Gurgaon-based venture debt investment firm Trifecta Capital today announced the launch of its third fund worth $200 million. According to the firm, The new fund will provide support to fast-growing entrepreneurs across several industries.
The debt fund is being launched just months after the company announced the launch of a Rs 1,500 crore late-stage equity fund to take advantage of the sector’s growing pre-IPO potential.
The fund will be raised from most returning investors as well as some new global and domestic organizations, according to Rahul Khanna, managing partner of Trifecta Capital.
“From the initial conversations we had with our investors, the response has been very encouraging. Most of the LPs (limited partners) will return with larger cheques. We will also selectively include new investors from the domestic as well as global markets,” Khanna said.
According to the company the fund aims to meet the rapidly expanding funding needs of Indian start-ups. The fund will also provide tailored solutions such as growth finance, inventory, and receivables working capital financing, bespoke capital built to fund acquisitions, and blended financing structures with involvement from banks and NBFCs.

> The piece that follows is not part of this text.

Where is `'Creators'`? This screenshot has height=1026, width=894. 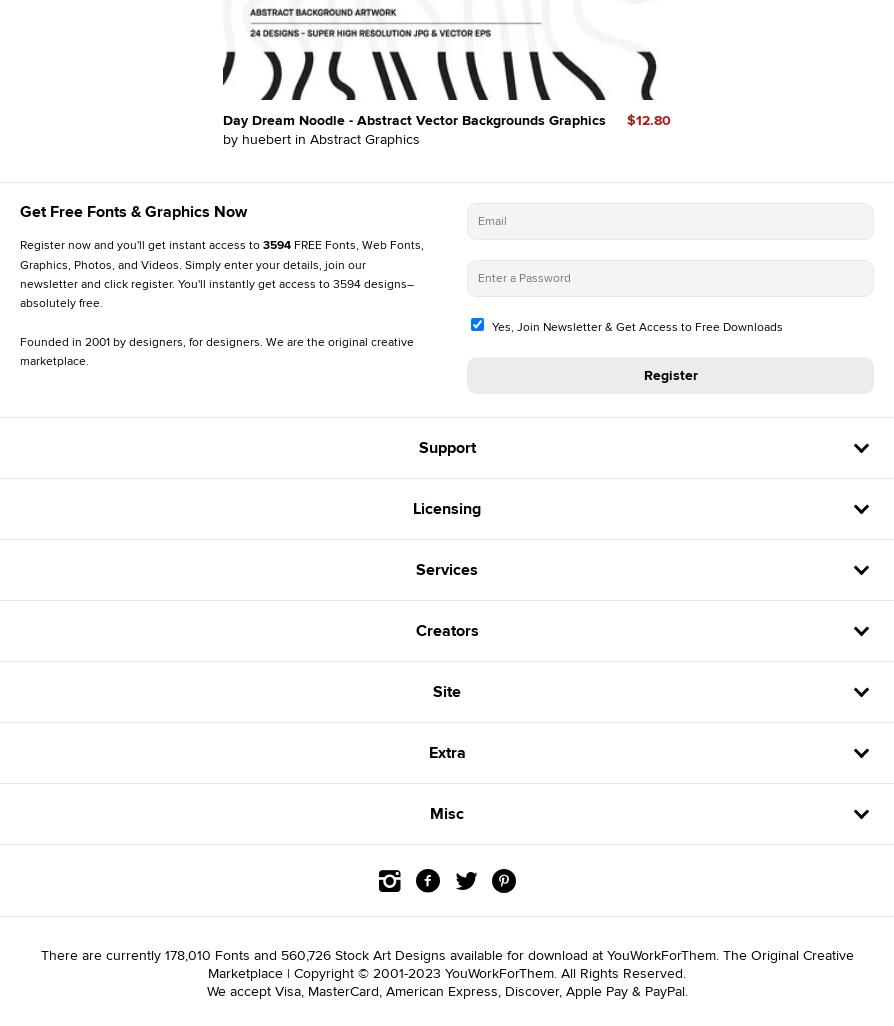 'Creators' is located at coordinates (445, 629). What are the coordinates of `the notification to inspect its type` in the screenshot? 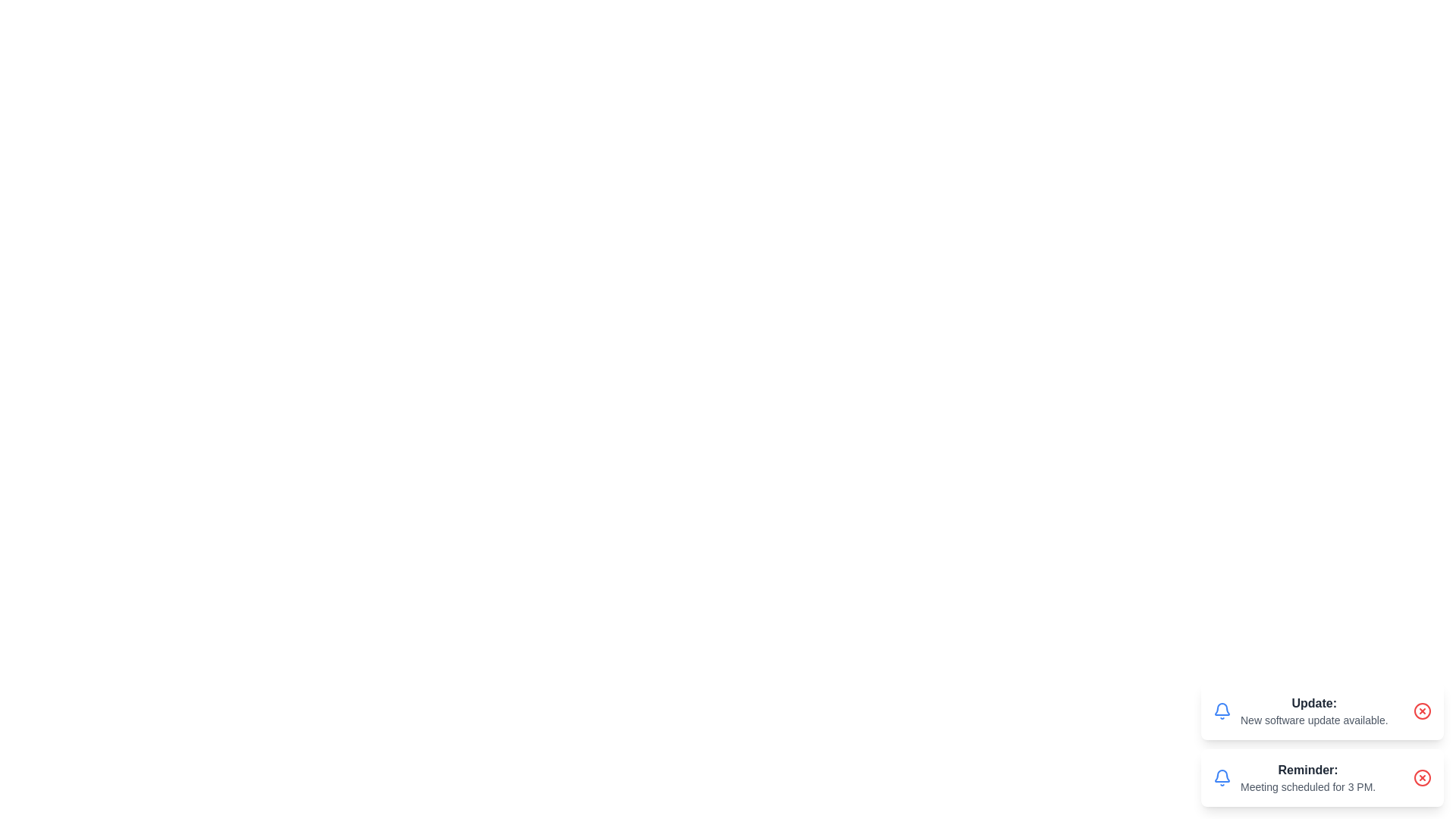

Earlier this year, the firm announced the completion of its second fund, which it began raising in 2019. A venture debt fund works with equity investors to invest in firms and provide them with working capital and other financing needs.
These funds obtain a small ownership stake in the company in exchange for the debt, which gives them equity upside if the company’s valuation rises.
Trifecta was one of India’s first venture debt funds, launching in 2015 with a Rs 500 million first fund and counted unicorns such as BigBasket, Infra.Market, Cars24, ShareChat, and Vedantu are among its portfolio companies.
“We have returned the entire capital from the first fund with almost 17% IRR (internal rate of return) to our investors,” said Nilesh Kothari, co-founder and managing partner, Trifecta Capital. “We expect our fund 2 performance to be better with IRR more than that of the first fund.”
Due to a spike in market liquidity, Trifecta aims to shutter the fund by the end of 2022.“We will be able to deploy this capital over the next three to four years,” said Khanna.
Due to the cyclical nature of the capital deployed, a venture-debt fund can often invest more than the entire cash it has received.
India has seen a tremendous surge in venture loan investment over the previous five years.
Among the firms that have carved out a place in the market are Alteria Capital, Blacksoil, Stride Ventures, InnoVen Capital, and Anicut Capital.
The amount of money raised through venture debt reached a 25-quarter high in the January-March quarter of 2021, according to statistics from Venture Intelligence.
Trifecta Capital, founded in 2014 by Rahul Khanna and Nilesh Kothari, provides customized financial solutions for companies in a variety of industries, including B2B, consumer services, consumer brands, eCommerce, mobility, edtech, agritech, fintech, and healthcare.